But what I am looking for here is a particular atheist argument and I was wondering if anyone has seen it expounded. I've read Dawkins and some of his peers as they try to defend this idea that everything in nature can indeed be reduced to incremental evolution. However, I can't seem to find any atheist explain just how such a thing as an eye or wing as we know it today would ever have begun to develop without any concluded purpose? The closest I can find is Dawkins suggesting that partial wings may have evolved as an advantage to creatures falling out of trees. Is that really it? Is that the best the Godless community can imagine?

Surely there is something more to their argument as this subject has been debated ad nauseam. Can anyone help me graduate to the next level of atheistic rebuttal?


----------



## steadfast7 (Oct 1, 2009)

ID proponents use the mousetrap analogy to argue that the components of a system could not be assembled without a purpose in mind. But evolutionists argue that as the components are being assembled, they are being used for different things, until its final purpose is realized that maximizes survivability. For example, they say that the mousetrap could be used as a paperweight or tie clip before it is used as a mousetrap.

In terms of speciation, the flying squirrel's flap under his arms that allow him to glide would be an example of the missing link. also, the sea lion's legs that also function as swimming fins.

Attempting to debate evolutionists from science is an uphill battle, with many academic casualties falling by the wayside. They need to be taken to task on their philosophical presuppositions first.

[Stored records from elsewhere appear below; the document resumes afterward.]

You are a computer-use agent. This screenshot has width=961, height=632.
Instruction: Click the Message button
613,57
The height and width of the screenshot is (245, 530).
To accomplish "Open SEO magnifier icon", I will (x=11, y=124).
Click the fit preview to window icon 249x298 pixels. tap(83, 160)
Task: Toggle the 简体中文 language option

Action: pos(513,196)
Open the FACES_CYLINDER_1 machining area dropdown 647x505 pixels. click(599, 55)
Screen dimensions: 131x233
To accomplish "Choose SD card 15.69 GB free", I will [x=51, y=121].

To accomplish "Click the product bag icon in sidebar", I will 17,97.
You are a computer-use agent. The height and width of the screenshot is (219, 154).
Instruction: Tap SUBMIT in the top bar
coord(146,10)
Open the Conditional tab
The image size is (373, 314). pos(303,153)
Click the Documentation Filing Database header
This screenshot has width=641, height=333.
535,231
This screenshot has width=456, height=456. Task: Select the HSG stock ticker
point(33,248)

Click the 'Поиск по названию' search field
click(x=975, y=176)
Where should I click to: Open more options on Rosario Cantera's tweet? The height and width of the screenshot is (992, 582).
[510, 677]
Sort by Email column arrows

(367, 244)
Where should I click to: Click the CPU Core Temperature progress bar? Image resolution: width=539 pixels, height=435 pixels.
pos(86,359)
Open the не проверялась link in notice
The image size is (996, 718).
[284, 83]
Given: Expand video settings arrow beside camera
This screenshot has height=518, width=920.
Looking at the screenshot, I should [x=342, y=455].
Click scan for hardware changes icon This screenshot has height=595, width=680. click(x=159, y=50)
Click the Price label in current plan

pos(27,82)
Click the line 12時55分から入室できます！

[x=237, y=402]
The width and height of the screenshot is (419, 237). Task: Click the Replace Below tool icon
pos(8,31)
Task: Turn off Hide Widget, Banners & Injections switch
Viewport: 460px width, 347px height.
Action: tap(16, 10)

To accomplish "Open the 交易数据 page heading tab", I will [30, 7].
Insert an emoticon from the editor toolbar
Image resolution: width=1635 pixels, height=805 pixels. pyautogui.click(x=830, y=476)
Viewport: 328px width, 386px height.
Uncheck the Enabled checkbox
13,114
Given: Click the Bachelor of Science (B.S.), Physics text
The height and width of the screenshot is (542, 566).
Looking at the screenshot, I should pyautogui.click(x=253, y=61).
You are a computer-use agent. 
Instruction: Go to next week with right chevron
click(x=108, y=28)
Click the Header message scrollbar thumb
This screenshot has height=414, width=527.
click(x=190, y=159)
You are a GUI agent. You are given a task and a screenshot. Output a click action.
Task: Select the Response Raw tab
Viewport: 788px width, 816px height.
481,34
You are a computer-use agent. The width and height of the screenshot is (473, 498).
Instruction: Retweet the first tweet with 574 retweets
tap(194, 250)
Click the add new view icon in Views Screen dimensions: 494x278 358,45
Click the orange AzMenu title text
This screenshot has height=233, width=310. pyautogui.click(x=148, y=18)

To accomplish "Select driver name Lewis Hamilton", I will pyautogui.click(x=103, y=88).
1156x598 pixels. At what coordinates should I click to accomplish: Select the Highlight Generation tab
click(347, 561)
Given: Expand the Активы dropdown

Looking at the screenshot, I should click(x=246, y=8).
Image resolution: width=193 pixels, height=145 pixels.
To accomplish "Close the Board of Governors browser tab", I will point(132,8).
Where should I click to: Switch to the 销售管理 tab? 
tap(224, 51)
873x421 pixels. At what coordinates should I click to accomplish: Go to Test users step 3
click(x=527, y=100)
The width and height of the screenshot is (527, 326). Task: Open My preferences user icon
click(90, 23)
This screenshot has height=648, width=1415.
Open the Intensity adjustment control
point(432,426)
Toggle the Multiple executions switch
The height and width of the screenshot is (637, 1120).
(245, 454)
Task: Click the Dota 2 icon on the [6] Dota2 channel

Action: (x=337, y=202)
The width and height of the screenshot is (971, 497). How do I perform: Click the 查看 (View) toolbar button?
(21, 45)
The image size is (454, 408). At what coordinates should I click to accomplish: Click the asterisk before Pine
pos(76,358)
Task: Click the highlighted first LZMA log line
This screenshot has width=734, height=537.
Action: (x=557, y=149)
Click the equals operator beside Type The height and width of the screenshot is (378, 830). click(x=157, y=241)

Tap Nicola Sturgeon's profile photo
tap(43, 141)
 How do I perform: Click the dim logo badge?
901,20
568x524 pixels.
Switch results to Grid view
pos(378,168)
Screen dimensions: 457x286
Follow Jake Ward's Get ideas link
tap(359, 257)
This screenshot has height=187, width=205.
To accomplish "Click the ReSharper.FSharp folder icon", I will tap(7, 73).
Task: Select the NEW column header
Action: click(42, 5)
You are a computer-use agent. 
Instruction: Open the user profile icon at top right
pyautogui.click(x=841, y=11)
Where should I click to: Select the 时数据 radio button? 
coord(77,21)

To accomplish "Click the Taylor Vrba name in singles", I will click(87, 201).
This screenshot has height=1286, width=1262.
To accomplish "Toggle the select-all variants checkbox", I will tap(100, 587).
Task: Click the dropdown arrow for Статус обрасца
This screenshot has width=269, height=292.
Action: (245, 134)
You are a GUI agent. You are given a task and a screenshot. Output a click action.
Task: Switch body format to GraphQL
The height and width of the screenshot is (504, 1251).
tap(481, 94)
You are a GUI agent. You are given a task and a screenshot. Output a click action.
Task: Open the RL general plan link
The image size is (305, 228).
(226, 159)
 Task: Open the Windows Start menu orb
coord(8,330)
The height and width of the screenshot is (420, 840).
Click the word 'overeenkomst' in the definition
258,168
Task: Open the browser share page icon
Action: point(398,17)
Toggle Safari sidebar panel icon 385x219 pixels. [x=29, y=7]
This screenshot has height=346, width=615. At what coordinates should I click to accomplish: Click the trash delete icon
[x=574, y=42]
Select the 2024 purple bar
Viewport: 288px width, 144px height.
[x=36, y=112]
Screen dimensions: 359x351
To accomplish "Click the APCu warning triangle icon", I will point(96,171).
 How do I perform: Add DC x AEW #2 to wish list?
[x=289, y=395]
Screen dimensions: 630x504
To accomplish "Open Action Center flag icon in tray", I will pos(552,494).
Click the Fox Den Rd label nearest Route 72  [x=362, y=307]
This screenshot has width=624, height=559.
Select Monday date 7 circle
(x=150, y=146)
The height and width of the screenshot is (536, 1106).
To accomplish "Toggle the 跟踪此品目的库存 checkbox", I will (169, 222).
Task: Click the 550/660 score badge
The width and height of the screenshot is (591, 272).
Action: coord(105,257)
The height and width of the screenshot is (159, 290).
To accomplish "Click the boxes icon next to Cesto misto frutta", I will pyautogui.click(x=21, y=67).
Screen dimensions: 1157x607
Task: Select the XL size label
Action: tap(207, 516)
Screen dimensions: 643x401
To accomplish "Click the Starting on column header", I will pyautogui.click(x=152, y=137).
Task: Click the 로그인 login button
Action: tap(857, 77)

-----Added 10/1/2009 at 10:21:45 EST-----

Basically, evolutionists own the monopoly on the sciences. The terminology is their terminology and the method is their method. As a science, their findings may actually make sense and could be argued rationally. But even if evolution were to be proved to be true, it doesn't displace God's existence one bit. That question does not belong to science and is out of science reach to explain. 

Science offers the best model of how things work, according to inductive experiments. it can only measure what it is able to measure: natural occurrences.

But God and religion is not natural. This realm belongs to theology, philosophy, and the human experience, and on this turf must the atheist meet to do battle. 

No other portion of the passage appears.